Chica Lit: How did you come up with the idea for "Sleeping With Ward Cleaver"?
Jenny:I came up with the title, first, and then had to write a book around it. I think we were sitting around talking about some guy who was a bit of a stuffshirt and I thought "man, he'd be like sleeping with Ward Cleaver!" And the more i thought about it the more I loved how that sounded.
Chica Lit: Talk about how it went from an American Title Winner to a published book!
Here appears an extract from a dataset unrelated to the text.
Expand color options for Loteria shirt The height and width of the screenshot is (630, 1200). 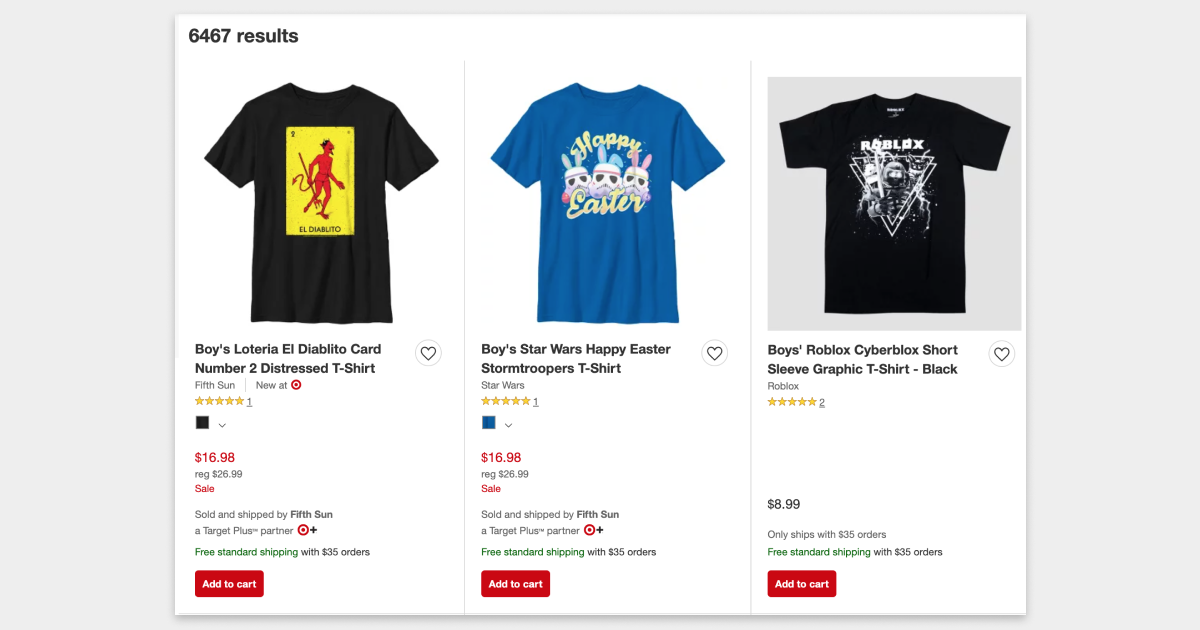(222, 425)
Jenny: It was a pretty amazing ride. The American Title contest was hugely time-consuming--it took me away from writing quite a bit-- but it was a wonderful way to market my book even before it existed in the marketplace. One of the neat things about the contest is that it's expedited to market at that point, because it is timed to come out before the next year's AT contest is finished. So not quite the wait that happens with a normal contract, when it can be a year and half or more till the book comes out. I had such a great experience working with everyone at Dorchester--my editor Chris was fabulous, Erin, the publicity director, has been terrific, Brooke, the sales vp I've worked with enormously helpful. It's been a very positive experience.
Chica Lit: What did you do on the day it was released?
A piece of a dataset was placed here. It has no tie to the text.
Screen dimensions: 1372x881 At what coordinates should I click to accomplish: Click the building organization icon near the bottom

Jenny: Uh, panic? No, seriously, shortly before the release date I had a little bit of anxiety about the impending arrival--it reminded me of just prior to the birth of my first-born, when it dawned on me that there was no turning back! On the actual day of the release I spent much of the day fielding emails, working on blogs I'd been guesting on, etc. That first week was crazy busy--I flew down to Florida for my first signing and to do a TV segment on a syndicated morning show. I was sick with the flu (Murphy's Law!) but just kept going. I got back and had tons of cooking to do for my launch party, which was that weekend. The party was such fun--total whirlwind, but everyone had a fantastic time. The first couple of weeks were insanely busy, but all good stuff!
Chica Lit: In "Ward Cleaver", you go from a laugh-out loud scenario to a real heart-wrenching scene. How did you manage it?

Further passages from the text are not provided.